I would like a new file to be created for the image every time and load the new image in a temp file irrespective of a previous image in a temp file being present. Is there any way of achiveing this because when i see a red cross or a older file i refresh the page and then i see the new image being loaded.

Thanks,

Bhavya

Upvotes: 0

Views: 564

Answers (2)

fvu
fvu

Reputation: 32953

Another way of tackling what I am guessing is your goal, ie a guaranteed fresh graph on every reload, might be the following approach:

  1. Create a servlet that handles (url-pattern) /dashboard/tmp_imgs/tmp/* (notice the *).
  2. Have your present code generate the dummy image url as it does now. The exact filename is not important, it's just always different to trick the browser into reloading it always.

The image servlet should look more or less like

protected void processRequest(HttpServletRequest request, HttpServletResponse response)
throws ServletException, IOException {
    response.setContentType("image/jpeg");
    PrintWriter out = response.getWriter();
    chart = u.genarateLineChart(m_martiniInstance);
    ChartUtilities.writeChartAsJPEG(out, chart, 625, 800);
    out.close();
}

Not 100% sure of the writeChartAsJPEG call's parameters....

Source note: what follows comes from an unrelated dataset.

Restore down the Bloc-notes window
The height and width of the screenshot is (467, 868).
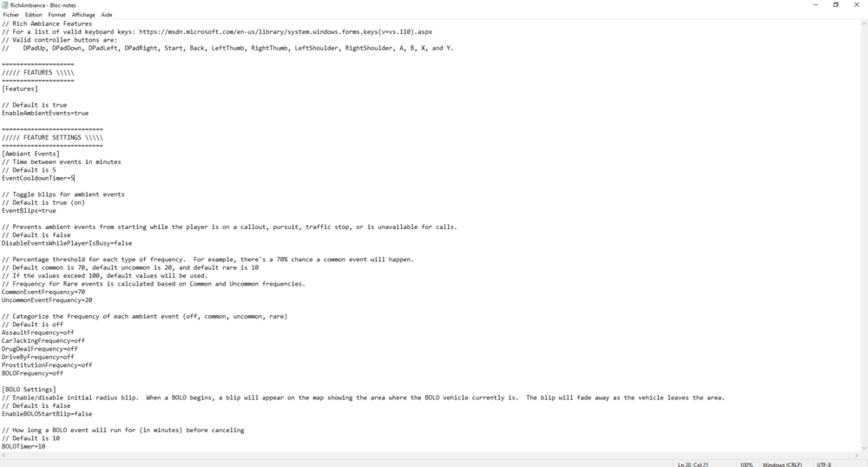[836, 5]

Of course, with the proposed url-pattern the servlet will be called to handle everything in /dashboard/tmp_imgs/tmp/ so if you're using that path for other, physical files you should change it (in web.xml and in the calling code) to something that's unique. It doesn't need to be backed by existing files.

Advantages?

  • Each servlet handles 1 task, no implicit multitasking behind your back
  • No file ever gets written to disk, less clutter and improved performance

Upvotes: 0

AlexR
AlexR

Reputation: 115338

Try to call response.setHeader("Cache-Control","no-cache"); in the beginning of your servlet's doPost()/doGet() method. This should prevent caching.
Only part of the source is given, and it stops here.